Rui S. Ribeiro, Associate Laboratory LSRE-LCM |December 17, 2020 – 14H30 | Online.

Carbon materials possess useful properties for several applications, such as: (i) stability in acidic/basic media; (ii) possibility to control, to some extent, the porosity and the surface chemistry; (iii) structural stability at high temperatures; and (iv) easy recovery of expensive metals (by burning away the support). Due to the high specific surface area, activated carbons have been traditionally used as adsorbents or as supports for metal catalysts; whereas graphitic materials having high conductivity can be used as catalysts by themselves. Materials with very different properties can be found between amorphous activated carbons and graphitic materials.

Carbon materials are commonly obtained by pyrolysis/thermal annealing of a carbon source. However, other synthesis techniques allow for a more accurate control of the properties of the resulting materials. These include sol-gel processes, hydrothermal/solvothermal and self-assembly methodologies, and chemical vapour deposition. Some of these techniques also allow synthesizing hybrid magnetic carbon nanocomposites.

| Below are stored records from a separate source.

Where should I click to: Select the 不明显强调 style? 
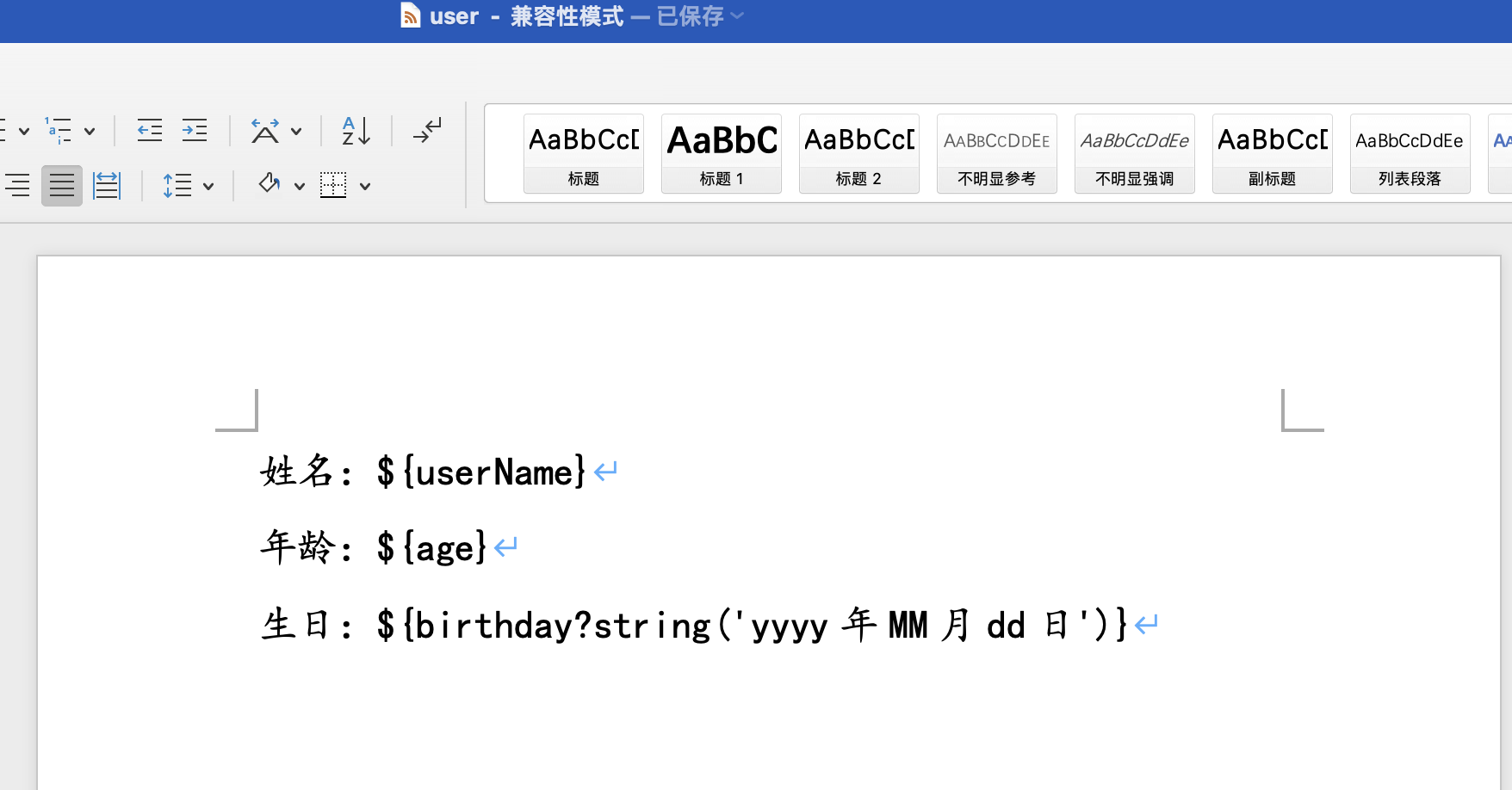tap(1134, 153)
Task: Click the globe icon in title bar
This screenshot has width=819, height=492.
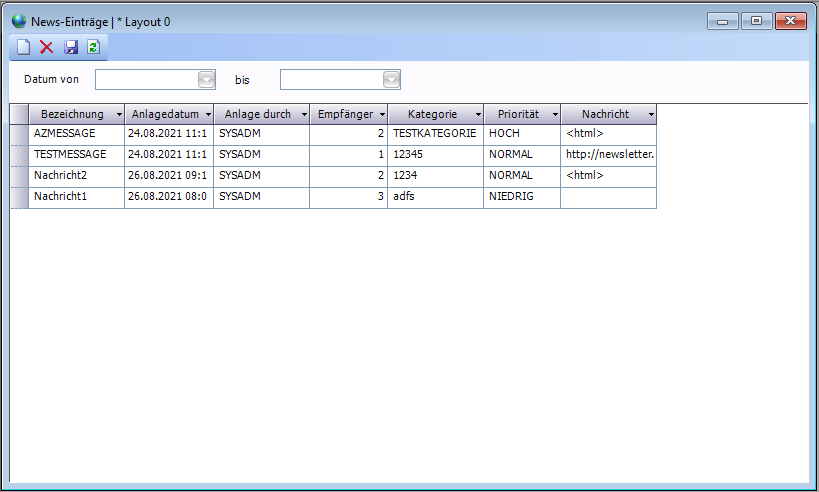Action: (x=19, y=21)
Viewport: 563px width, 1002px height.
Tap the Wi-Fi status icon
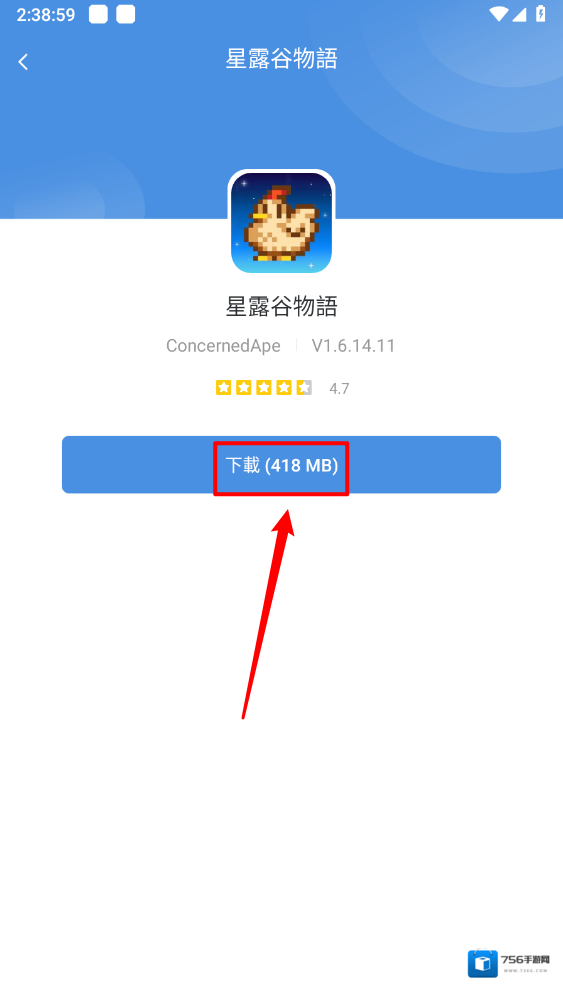(x=498, y=14)
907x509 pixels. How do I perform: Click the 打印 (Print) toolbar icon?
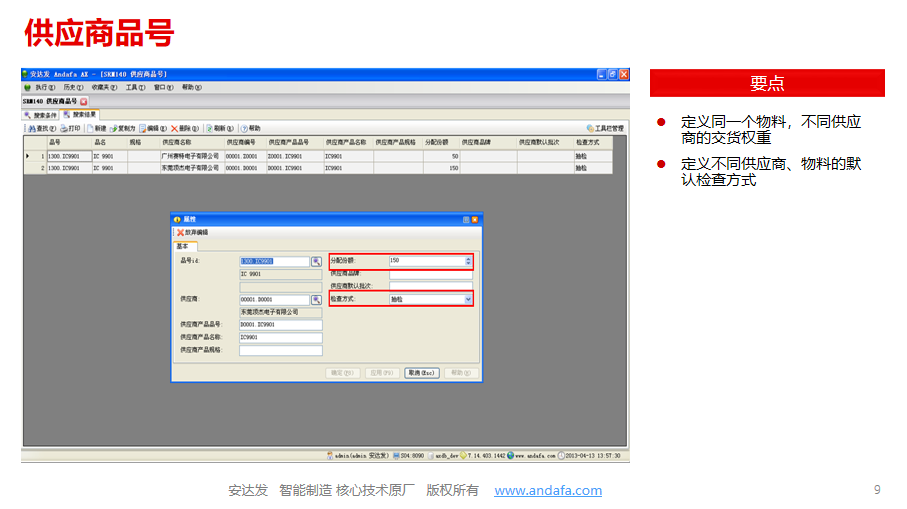coord(64,128)
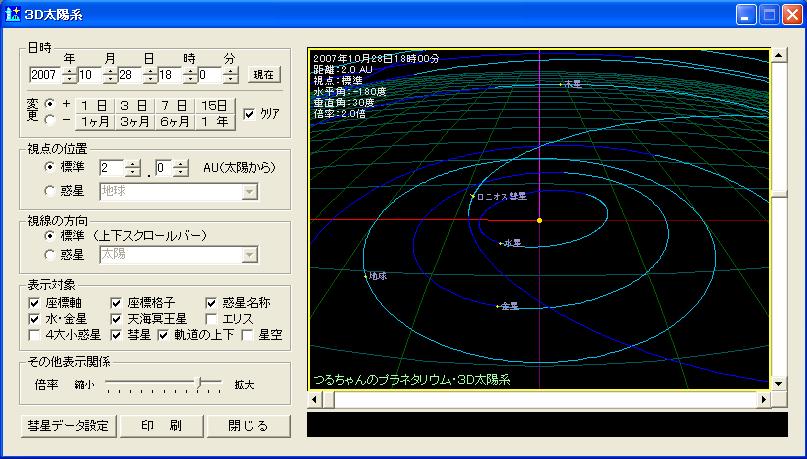The height and width of the screenshot is (459, 807).
Task: Select the minus (−) change direction radio
Action: pos(51,120)
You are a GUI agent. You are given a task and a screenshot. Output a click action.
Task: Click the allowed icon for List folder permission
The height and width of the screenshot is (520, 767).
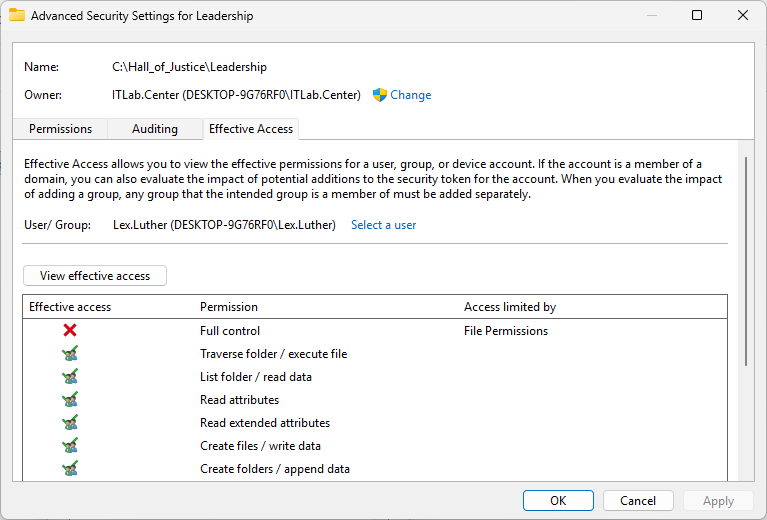[x=70, y=377]
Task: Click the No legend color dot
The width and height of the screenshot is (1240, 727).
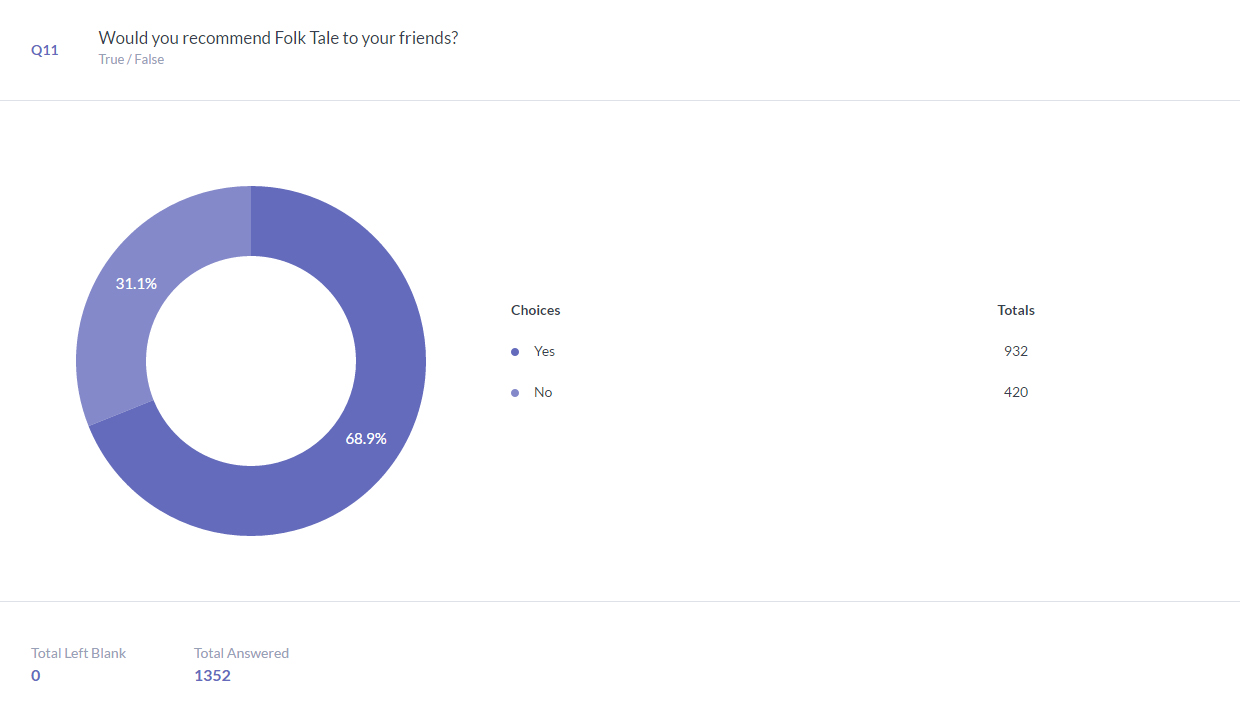Action: pyautogui.click(x=515, y=393)
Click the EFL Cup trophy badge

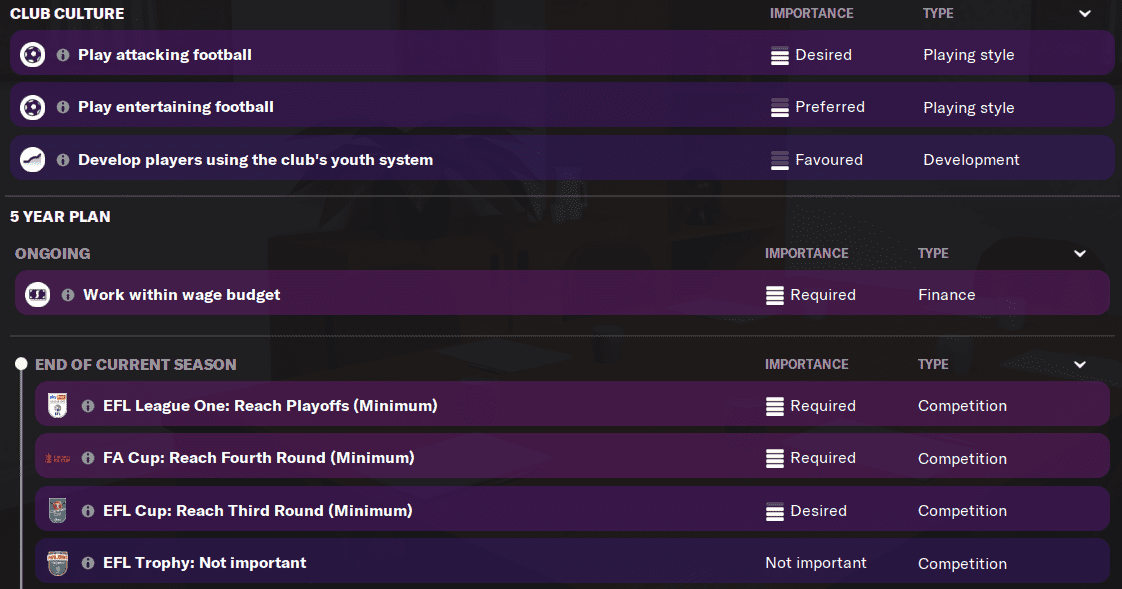57,511
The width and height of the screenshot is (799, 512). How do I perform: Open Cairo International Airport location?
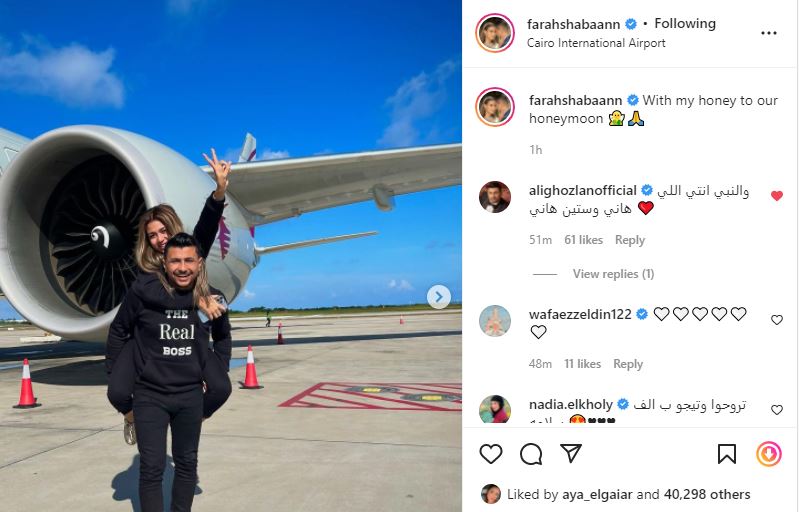(x=596, y=43)
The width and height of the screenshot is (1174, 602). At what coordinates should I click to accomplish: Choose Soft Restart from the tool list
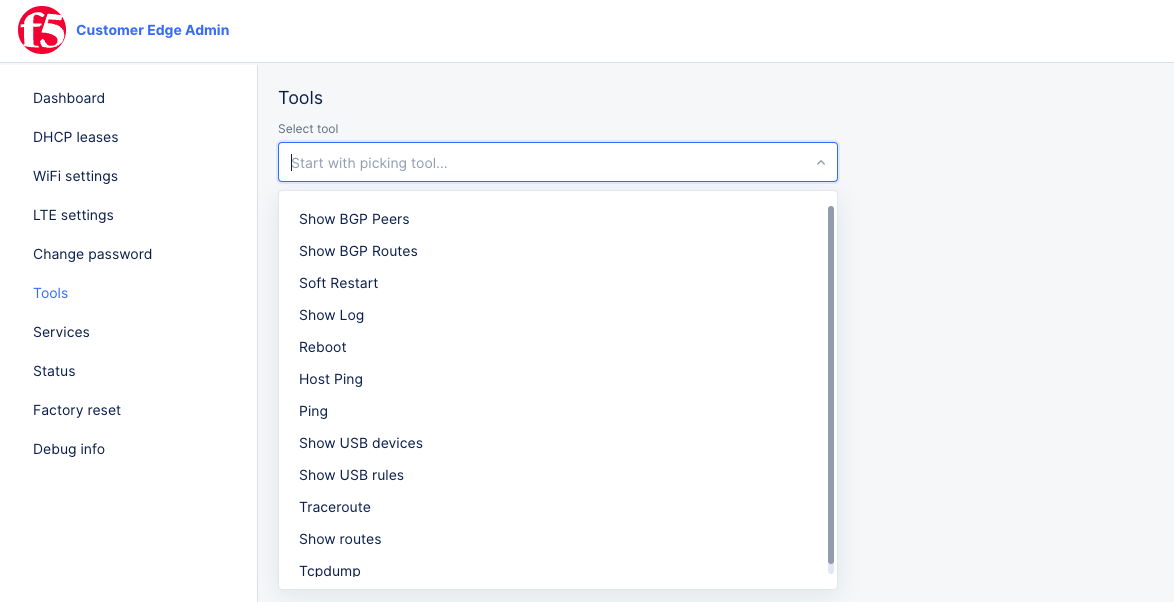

Two general classes of these type of hybrid materials are usually considered: (i) carbon nanostructures decorated with magnetic nanoparticles, in which the magnetic material is embedded or linked to the carbon structure, without being protected against the environment by a carbonaceous shell; and (ii) carbon encapsulated magnetic nanoparticles, which are core-shell structures with a carbonaceous shell and a core made of magnetic materials.

Textural, morphological, and surface chemistry properties can be characterized by different techniques, such as N2 physisorption, microscopy, and temperature programmed desorption coupled to a mass spectrometry detector (TPD-MS).

Carbon-based materials are a subject of intense research, with strong relevance in electronic, electromagnetic, electrochemical, environmental and biomedical applications.

In this lecture, different routes for the design of carbon-based materials based on properties such as dimensionality, crystallinity, texture and surface chemistry will be displayed under a personal perspective. An introduction to several synthesis and characterization techniques will be provided, as well as some application examples.

Dr Rui S. Ribeiro is currently a Researcher at Associate Laboratory LSRE-LCM, within the framework of project InSpeCt. He has been acquiring scientific expertise in the preparation, modification and characterization of nano- and macro-structured carbon-based materials for environmental applications.
Dr Ribeiro completed the Integrated Master in Biological Engineering in 2009, at University of Minho. In 2011, he joined LSRE-LCM as Research Fellow; and in 2014, he was awarded an Individual PhD Studentship by FCT – Fundação para a Ciência e a Tecnologia. Dr Ribeiro completed his PhD studies in the field of Chemical and Biological Engineering in July 2018, at FEUP.